## Required action
In the text on the dermal fillers market below, write out the stretch from "Despite the positive" through "providing innovative treatments." word for word.

## Extract to read
--------

Back from IMCAS 2020 in Paris, a short feedback for industry players and investors.

Hyaluronic Acid is the star of dermal fillers and is not ready to leave its place to anything else, and probably this for long. Hyaluronic Acid fillers continues to tract the aesthetics market together with botulinum toxin, still for a certain time, and their complementarity remains highly strategic for prominent players.

Hyaluronic Acid Fillers markets will continue to grow

Among the aesthetics markets, which include breast implants, cosmeceuticals, energy-based devices, the Aesthetics Injectables remains the major revenue provider with USD 6.3 billion[1] in 2019, 52% of the Global Aesthetic Market. Aesthetics injectables CAGR over the period 2018-2023 is the highest in this market and expected to be at 9%, to reach a market value of USD 8.9 billion in 2023.

Strategic Momentum for investors

Following the Allergan’s mega-merger (USD 63 billion) by Abbvie last fall, Abbvie decided to launch Allergan Aesthetics, a separate subsidiary; similar strategy for Merz to structure its activities in three independently operating business, with Merz Aesthetics being one of them. These 2 recent announcements show how particular is the aesthetics business, and how strategic it is to consider it separately from a more global pharmaceutical portfolio.

The last 12 months were also marked by 2 major deals, with the Investors’ consortium led by EQT, which acquired Galderma from Nestlé (NB: CHF 10.2 billion) to make it the largest independent dermatology company, and the very recent strategic partnership entered between Hyaluronic Acid’s company Teoxane with botulinum toxin company Revance, for US. European extension of this deal may particularly make sense, if reversal.

MDR will slow down innovation in Europe

The implementation of the EU Medical Device Regulation (MDR) is already showing its effects ahead of its official implementation on May 26th, 2020. Most dermal fillers companies already drastically strengthened their regulatory and clinical affairs teams and have adopted stronger criteria for their clinical trials plans. Latest clinical trials demonstrate a longer follow-up period up to 12-18 months.

Despite the positive effect of the MDR of re-ensuring Health Care Practitioners with stronger constraints imposed to manufacturers before launching a new product and along the life cycle of such product, this will clearly lead to installing an important barrier to entry for start-ups in Europe aiming at providing innovative treatments.

--------

## Data under study
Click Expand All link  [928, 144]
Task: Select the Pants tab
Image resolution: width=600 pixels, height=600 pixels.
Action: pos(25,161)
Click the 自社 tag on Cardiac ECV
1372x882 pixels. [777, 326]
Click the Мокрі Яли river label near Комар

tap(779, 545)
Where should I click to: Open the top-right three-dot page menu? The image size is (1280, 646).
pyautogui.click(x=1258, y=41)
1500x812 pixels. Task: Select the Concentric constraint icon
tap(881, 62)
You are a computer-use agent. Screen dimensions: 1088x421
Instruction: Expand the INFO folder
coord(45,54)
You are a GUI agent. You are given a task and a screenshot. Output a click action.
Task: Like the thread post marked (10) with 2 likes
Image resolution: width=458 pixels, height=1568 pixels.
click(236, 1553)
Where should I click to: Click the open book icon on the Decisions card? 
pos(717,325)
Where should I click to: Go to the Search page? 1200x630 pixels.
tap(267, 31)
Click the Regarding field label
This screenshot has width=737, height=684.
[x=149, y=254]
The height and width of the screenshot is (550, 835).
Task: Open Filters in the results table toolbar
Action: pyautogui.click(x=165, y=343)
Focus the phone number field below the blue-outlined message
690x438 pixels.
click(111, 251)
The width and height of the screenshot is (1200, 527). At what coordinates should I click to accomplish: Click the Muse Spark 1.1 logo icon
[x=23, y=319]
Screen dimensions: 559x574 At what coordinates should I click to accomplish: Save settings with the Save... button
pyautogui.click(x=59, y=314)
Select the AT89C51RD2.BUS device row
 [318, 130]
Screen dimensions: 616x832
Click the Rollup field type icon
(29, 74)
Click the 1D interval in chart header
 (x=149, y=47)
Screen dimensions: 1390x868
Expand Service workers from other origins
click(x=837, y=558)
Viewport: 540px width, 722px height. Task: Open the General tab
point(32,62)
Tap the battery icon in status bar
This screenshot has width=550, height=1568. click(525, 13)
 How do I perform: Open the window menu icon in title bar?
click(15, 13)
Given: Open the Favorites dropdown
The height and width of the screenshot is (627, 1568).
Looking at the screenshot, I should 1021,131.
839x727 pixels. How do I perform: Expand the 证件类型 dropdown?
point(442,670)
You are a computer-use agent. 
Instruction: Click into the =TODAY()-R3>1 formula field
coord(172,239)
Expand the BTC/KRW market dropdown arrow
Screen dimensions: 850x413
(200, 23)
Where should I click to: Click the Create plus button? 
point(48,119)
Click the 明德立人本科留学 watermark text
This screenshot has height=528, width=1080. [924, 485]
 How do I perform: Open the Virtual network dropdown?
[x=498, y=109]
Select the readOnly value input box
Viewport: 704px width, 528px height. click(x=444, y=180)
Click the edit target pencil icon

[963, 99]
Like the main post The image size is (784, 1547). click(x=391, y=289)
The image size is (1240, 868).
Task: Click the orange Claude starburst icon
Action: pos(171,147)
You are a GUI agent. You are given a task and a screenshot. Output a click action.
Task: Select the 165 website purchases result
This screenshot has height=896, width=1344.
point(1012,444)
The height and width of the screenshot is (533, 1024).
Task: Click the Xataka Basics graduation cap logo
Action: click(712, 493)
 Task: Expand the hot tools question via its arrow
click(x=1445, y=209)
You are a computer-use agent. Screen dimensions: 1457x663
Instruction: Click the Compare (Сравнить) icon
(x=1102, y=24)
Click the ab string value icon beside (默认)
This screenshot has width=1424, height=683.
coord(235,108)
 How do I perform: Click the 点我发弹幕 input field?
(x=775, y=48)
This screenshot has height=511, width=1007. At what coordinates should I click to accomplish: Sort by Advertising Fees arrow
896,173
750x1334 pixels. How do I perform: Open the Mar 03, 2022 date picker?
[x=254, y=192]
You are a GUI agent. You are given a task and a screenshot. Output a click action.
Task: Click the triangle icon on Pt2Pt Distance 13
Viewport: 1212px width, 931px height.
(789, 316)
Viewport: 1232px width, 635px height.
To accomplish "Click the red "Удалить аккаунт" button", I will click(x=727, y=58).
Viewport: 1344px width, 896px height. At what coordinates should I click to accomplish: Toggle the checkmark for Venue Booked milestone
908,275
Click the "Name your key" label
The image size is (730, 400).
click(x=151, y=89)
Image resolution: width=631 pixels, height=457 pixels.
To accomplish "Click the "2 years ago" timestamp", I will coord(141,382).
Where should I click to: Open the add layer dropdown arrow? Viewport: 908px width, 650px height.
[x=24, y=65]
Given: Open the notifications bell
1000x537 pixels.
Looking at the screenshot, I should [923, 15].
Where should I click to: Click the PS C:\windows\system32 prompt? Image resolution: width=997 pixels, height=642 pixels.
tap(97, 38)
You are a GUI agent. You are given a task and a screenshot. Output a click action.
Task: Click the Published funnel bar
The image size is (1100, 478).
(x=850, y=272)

--------

## Task response
Despite the positive effect of the MDR of re-ensuring Health Care Practitioners with stronger constraints imposed to manufacturers before launching a new product and along the life cycle of such product, this will clearly lead to installing an important barrier to entry for start-ups in Europe aiming at providing innovative treatments.